The Eroticized Austerity of the Male Body: Sebastiane (1976), Caravaggio, and El Greco
Fig. 1. Still from Sebastiane, written and directed by Paul Humfress and Derek Jarman, cinematography by Peter Middleton, U.K., 1976 (photo: FilmGrab)
The martyrdom of Saint Sebastian, a staple homoerotic subject in seventeenth-century European art, is revisited by Paul Humfress and Derek Jarman, a director at the forefront of experimental arthouse British cinema during the late twentieth century. In their directorial debut, Sebastiane (1976) becomes a meditation on the sadomasochistic nature of unyielding piety, transforming the crudeness of lust for the physical into pietistic devotion to the immaterial. While the gratuitous nudity present throughout the film was symptomatic of practical considerations, namely such a minimal budget that did not allow for elaborate or even much costuming, it also recalls the overt sexuality of seventeenth-century history painting, which in some sense became a genre staple as time and myth dislocated the subject from a tangible, present reality, pacifying the carnality of nakedness into the delicacy of nudity.

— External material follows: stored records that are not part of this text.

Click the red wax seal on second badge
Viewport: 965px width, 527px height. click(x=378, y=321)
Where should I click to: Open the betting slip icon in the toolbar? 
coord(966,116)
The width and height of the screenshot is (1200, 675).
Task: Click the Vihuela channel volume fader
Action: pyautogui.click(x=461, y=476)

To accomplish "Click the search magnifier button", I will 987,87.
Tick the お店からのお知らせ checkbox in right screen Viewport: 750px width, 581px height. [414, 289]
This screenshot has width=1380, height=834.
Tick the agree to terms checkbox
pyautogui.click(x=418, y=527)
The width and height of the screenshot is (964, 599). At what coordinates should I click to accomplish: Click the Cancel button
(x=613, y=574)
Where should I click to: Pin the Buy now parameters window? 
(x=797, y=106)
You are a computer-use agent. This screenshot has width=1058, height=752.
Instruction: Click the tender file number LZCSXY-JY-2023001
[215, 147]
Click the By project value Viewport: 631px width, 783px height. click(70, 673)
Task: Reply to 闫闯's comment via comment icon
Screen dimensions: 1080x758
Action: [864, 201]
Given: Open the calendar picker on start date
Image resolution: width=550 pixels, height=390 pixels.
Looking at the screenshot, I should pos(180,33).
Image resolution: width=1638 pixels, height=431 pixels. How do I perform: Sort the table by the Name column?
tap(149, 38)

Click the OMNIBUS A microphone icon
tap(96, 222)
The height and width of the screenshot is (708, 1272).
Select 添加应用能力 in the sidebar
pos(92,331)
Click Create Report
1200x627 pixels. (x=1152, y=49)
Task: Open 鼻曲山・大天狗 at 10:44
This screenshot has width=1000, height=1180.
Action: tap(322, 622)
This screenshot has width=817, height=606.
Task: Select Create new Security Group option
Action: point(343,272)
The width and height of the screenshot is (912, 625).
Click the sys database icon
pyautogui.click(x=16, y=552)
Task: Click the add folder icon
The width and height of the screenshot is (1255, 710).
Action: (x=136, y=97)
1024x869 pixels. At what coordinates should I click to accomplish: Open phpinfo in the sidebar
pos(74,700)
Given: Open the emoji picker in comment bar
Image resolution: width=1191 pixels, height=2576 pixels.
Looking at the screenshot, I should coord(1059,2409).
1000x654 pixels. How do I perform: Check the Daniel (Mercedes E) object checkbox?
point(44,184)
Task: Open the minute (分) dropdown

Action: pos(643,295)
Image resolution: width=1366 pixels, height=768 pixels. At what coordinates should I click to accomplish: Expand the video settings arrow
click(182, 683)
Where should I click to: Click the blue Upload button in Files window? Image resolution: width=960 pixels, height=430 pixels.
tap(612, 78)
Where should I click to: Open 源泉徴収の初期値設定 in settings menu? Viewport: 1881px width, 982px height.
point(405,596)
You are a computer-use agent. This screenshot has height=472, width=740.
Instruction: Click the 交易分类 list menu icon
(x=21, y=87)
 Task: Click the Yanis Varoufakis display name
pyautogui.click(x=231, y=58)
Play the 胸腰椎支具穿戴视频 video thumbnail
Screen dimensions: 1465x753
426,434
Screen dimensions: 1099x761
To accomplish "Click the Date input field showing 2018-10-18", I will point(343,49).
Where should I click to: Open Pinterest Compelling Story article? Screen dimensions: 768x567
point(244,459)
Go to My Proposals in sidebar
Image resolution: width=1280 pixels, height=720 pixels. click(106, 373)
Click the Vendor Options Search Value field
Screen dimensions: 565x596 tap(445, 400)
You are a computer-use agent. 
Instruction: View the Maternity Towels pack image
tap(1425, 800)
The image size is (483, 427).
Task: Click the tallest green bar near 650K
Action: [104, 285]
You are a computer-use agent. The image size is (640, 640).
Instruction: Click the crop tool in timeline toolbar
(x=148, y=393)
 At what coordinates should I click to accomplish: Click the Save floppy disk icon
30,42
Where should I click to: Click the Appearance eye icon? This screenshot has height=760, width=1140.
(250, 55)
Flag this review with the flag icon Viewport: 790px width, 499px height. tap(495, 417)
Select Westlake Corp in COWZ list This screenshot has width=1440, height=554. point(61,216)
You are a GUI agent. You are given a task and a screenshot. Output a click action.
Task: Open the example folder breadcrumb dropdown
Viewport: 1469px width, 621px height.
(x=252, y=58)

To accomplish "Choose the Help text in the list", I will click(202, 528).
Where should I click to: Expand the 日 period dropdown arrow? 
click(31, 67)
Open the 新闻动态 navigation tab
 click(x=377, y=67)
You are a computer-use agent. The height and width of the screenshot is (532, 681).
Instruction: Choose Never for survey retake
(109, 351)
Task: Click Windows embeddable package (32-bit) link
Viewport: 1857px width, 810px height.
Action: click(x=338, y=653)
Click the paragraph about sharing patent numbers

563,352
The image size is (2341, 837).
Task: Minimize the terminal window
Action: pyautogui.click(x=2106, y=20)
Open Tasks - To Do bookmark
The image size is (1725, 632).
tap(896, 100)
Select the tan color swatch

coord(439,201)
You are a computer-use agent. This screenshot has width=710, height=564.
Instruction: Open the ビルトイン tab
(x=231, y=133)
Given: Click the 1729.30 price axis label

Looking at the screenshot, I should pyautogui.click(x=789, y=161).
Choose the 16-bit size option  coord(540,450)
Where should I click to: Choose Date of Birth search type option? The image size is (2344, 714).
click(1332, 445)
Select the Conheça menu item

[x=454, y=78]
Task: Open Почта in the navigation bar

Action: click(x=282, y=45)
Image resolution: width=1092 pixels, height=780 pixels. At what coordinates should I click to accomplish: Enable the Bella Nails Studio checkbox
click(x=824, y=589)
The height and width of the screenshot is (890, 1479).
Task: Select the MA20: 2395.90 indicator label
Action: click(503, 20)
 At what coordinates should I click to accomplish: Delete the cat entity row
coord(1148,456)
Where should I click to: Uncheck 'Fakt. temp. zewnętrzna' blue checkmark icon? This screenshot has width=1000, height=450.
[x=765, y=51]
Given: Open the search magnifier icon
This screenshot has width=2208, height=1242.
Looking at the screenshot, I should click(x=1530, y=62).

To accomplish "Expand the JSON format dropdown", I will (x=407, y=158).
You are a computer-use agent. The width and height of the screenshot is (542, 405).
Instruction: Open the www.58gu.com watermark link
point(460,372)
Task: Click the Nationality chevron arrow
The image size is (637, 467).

Humfress and Jarman's fascination with an eroticized nude masculine youth, particularly one in communion with the holiness of God, could be characterized as a Caravaggesque sensibility. In the final sense of Sebastiane, as Saint Sebastian is persecuted for his sexual purity, there is an austere minimalism to his martyrdom where the directors reduce their composition to only the most fundamental details (Fig. 1).
Fig. 2. Caravaggio, Death of the Virgin, ca. 1601-06
Like Caravaggio’s Death of the Virgin (Fig. 2), there is a startling humanity present in the ascension of the human to the divine. At first glance, the image is just of a man dying as another shoots him with arrows, yet there is something strange about the scene.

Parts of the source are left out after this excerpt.